#### Selected excerpt ####

I do not think that there can ever be enough books about anything and I say that knowing that some of them are going to be about Pilates.The more knowledge the better seems like a solid rule of thumb, even though I have watched enough science fiction films to accept that humanity’s unchecked pursuit of learning will end with robots taking over the world.-Sarah Vowell

Wednesday, December 7, 2016

Graveyard Dust by Barbara Hambly

This is the third book in the Benjamin January series and I am even more impressed than ever how Hambly is able to put you in the mind of a free man of color in 1830s Louisiana, which has just become a state that has been "invaded" by the Americans, according to the old Creole families who are quite set in their ways and see the Americans as crude and uncivilized.  In this book, she explores the world of Voodoo.

January's sister, Olympe, a Voodoo healer, has just been arrested for selling poison to a free woman of color, Celie, in order for her to kill her husband, Isaak Jumon, whose body has not been found, yet. Jumon's brother Antoine, while drunk, and possibly drugged is captured and led to a house where he finds his brother dying with his wife's words on his lips.  Now, Isaak is set to inherit land and money from his white father, which has caused his mother to claim him as her slave that has run away, in order to get his inheritance.  His white uncle, whom Isaak is close to is doing his best to help January, but he also has a stake in this inheritance. 

January seeks help from various places, including the Creoles, the Voodoo Priestess Marie Laveau, and runaway slaves who have knowledge of where Isaak was during his last days.  January, may be a Catholic now, but he was living on the plantation before being freed, he participated in some of the celebration dances with the compelling drums and music that speaks to a part of his soul.  Someone curses his room with graveyard dust, which is a death curse, and while he would like to think he does not believe in these things, deep down he does.  Marie is called in to help cleanse the room and recommends that he wear protection, but he refuses, as his Catholic sensibilities will not allow him to do so.

####

§ Task to complete:
Answer these about the Graveyard Dust review:
1. Which book in the Benjamin January series is Graveyard Dust?
2. Who is arrested for selling poison to Celie?
3. What kind of curse is graveyard dust?
The records can be set aside; nothing here depends on them.

#### Data extracts ####

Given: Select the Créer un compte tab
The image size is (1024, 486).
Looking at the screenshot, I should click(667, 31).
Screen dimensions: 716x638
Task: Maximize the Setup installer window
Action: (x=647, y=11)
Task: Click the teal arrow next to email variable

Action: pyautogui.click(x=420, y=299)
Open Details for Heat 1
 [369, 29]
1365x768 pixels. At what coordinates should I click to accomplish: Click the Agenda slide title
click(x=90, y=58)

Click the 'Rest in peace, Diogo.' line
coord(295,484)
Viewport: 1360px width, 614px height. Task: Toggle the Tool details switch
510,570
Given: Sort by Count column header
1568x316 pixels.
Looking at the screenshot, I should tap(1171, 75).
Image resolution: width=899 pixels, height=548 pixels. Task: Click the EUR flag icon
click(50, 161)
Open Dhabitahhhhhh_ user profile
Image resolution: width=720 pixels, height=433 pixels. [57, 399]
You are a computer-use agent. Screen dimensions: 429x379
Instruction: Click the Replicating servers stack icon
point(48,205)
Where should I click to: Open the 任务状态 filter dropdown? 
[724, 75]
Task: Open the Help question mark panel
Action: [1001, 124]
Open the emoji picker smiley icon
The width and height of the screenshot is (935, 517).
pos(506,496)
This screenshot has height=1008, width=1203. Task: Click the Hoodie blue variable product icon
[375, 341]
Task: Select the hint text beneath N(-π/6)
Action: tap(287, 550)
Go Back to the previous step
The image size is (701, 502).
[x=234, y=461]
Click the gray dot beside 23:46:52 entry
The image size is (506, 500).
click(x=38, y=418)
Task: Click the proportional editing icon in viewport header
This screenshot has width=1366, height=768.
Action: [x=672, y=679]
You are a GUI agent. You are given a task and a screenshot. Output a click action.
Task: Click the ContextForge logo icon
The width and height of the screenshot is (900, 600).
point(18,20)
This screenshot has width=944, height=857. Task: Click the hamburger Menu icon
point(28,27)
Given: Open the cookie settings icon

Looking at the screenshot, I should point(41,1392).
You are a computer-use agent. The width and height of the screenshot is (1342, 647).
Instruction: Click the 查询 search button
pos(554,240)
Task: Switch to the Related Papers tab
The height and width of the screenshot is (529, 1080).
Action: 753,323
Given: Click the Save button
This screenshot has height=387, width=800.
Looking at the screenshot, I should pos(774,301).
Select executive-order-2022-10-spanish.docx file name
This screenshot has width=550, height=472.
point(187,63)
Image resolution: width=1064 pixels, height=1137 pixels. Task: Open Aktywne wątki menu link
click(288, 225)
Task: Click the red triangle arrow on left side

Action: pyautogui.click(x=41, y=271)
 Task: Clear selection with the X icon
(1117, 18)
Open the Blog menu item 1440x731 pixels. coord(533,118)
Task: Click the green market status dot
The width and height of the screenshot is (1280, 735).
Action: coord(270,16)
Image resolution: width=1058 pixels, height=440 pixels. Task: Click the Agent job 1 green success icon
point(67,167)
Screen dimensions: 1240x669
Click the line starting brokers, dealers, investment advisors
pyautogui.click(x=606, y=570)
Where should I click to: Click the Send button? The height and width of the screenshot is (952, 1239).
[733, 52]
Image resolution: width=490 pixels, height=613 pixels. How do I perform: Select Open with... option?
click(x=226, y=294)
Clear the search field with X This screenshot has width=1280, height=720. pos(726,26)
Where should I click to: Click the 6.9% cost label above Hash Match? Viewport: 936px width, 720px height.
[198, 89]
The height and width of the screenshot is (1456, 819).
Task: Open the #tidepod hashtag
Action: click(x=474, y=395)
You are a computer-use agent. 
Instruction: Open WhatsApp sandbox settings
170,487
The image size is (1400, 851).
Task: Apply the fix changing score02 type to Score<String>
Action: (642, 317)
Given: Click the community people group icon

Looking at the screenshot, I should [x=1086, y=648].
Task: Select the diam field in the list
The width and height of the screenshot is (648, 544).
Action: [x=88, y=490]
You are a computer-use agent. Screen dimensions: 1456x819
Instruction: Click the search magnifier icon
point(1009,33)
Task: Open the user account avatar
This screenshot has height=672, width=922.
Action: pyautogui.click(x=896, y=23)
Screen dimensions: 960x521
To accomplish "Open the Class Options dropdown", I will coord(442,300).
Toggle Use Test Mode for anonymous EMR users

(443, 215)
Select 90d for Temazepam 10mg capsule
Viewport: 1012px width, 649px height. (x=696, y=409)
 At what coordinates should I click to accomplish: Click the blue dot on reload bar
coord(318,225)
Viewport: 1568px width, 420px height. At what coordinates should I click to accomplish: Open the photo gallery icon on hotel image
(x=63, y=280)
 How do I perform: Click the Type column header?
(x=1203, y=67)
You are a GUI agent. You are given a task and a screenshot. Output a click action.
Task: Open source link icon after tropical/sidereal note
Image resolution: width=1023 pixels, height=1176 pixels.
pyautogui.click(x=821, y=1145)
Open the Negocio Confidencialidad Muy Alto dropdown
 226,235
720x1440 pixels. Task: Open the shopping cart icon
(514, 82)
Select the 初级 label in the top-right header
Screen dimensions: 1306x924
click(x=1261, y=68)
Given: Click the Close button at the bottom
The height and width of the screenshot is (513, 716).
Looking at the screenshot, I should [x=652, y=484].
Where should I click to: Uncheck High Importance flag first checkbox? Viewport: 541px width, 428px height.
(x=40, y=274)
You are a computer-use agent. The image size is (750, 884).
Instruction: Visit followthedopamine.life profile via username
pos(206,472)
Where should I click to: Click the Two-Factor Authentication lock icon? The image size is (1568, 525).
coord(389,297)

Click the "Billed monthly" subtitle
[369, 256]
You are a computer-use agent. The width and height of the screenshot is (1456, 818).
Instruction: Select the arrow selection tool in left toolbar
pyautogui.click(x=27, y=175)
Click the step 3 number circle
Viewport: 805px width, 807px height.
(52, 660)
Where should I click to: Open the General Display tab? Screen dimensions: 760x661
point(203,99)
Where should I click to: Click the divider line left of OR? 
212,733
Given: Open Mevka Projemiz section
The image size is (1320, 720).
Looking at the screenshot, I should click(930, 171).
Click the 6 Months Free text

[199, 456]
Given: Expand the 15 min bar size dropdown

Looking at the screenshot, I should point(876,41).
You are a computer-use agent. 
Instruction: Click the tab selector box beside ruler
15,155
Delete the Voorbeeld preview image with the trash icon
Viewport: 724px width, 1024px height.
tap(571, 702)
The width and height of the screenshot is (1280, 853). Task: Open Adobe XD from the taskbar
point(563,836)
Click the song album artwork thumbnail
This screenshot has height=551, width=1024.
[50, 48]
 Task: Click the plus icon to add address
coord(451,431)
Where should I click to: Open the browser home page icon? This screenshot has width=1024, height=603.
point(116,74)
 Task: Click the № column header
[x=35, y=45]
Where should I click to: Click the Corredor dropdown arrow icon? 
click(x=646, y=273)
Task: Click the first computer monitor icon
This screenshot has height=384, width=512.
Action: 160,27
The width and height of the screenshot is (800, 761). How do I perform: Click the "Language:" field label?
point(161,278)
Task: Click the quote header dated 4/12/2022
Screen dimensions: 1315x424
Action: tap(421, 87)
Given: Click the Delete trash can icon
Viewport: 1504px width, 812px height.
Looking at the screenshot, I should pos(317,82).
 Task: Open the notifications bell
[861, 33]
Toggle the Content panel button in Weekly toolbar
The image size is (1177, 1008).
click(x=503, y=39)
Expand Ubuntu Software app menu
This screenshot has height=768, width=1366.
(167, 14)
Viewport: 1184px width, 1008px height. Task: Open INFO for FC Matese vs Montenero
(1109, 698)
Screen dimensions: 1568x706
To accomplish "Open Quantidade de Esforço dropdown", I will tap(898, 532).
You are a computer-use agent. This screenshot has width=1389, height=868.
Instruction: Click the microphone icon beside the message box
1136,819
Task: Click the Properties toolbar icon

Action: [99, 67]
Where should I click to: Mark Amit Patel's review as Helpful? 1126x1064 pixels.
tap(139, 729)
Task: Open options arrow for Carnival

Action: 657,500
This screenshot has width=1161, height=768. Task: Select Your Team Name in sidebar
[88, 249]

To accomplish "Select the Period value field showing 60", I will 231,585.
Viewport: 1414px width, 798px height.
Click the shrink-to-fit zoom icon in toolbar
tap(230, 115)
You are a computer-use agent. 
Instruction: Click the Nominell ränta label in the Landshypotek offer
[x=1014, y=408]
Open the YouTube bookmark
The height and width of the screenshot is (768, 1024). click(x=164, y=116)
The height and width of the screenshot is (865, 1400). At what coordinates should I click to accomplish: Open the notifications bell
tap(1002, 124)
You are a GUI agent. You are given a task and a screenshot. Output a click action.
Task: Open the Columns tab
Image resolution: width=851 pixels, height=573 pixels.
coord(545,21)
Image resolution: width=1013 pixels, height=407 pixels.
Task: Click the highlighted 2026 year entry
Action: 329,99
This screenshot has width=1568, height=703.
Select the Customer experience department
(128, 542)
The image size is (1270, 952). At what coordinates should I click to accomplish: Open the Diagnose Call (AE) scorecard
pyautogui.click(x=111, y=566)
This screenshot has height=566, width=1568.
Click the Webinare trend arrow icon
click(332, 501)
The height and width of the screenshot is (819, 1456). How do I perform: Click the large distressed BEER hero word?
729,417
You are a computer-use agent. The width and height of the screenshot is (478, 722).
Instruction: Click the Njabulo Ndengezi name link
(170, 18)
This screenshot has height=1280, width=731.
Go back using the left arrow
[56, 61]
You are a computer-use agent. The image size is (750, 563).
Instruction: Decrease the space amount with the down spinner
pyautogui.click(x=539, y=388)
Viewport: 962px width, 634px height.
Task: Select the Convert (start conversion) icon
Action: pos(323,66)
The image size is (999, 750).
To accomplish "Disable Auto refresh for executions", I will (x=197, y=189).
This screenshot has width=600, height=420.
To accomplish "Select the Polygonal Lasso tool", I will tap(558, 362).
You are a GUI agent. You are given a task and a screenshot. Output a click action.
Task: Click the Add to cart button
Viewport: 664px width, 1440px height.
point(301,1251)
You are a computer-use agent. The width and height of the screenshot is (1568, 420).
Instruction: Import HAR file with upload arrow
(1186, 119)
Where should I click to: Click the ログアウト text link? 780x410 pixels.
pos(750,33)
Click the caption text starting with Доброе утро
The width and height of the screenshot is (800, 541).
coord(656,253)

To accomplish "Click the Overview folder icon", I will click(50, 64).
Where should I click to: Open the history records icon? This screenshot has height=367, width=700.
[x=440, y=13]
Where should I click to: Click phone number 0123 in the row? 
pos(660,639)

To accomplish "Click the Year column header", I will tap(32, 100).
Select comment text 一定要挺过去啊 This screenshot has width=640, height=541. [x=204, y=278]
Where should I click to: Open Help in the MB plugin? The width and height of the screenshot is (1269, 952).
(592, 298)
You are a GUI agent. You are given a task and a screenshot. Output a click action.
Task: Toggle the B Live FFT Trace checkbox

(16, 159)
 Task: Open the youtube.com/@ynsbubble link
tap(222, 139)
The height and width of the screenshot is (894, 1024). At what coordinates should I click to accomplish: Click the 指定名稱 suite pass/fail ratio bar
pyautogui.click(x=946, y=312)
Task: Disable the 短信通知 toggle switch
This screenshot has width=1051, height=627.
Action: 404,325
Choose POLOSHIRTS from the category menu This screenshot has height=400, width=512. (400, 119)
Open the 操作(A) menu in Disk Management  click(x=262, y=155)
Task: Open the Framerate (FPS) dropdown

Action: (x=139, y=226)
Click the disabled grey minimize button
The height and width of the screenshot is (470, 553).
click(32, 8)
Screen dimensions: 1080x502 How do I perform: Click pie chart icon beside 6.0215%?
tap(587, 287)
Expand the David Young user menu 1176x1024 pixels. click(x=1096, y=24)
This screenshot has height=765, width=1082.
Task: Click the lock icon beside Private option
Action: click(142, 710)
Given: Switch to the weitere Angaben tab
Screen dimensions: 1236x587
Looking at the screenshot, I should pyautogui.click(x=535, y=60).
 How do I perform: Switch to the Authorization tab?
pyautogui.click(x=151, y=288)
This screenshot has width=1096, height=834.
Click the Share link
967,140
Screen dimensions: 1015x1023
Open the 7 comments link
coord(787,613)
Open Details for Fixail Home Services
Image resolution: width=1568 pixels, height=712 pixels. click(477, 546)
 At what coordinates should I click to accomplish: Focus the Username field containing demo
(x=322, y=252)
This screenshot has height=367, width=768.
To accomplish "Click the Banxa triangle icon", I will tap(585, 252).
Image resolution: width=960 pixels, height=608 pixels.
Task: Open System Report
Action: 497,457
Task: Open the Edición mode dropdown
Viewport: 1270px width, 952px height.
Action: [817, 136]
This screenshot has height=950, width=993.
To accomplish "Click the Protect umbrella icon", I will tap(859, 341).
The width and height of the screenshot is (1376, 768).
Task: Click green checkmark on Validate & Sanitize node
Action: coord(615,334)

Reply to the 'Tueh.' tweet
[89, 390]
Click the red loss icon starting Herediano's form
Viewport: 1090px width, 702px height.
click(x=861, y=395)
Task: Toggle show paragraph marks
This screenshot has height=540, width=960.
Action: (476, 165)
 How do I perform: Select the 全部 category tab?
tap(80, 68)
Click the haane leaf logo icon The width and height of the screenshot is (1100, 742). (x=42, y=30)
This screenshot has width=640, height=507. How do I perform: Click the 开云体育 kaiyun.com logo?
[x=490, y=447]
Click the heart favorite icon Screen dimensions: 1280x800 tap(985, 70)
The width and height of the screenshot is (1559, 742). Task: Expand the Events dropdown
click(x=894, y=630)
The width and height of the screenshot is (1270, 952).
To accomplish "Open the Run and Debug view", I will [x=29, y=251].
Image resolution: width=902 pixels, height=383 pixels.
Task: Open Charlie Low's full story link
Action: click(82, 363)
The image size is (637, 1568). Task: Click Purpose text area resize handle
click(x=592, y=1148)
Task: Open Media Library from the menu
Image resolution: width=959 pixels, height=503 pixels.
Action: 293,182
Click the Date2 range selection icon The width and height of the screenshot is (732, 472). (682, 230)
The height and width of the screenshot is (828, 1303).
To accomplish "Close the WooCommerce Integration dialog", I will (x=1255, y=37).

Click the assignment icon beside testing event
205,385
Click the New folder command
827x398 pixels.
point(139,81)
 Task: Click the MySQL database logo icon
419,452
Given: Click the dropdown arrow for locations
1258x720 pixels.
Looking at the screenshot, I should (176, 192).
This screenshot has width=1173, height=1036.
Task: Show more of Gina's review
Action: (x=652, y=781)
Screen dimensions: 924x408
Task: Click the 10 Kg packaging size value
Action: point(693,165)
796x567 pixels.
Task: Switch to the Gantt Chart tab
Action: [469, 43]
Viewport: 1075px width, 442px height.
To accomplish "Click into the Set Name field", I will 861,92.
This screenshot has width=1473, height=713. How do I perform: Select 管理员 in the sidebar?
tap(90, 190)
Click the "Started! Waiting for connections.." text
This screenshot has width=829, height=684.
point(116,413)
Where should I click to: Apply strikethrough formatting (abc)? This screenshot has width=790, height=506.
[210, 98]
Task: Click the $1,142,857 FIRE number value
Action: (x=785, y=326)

####

§ Your solution:
1. The third.
2. January's sister, Olympe.
3. A death curse.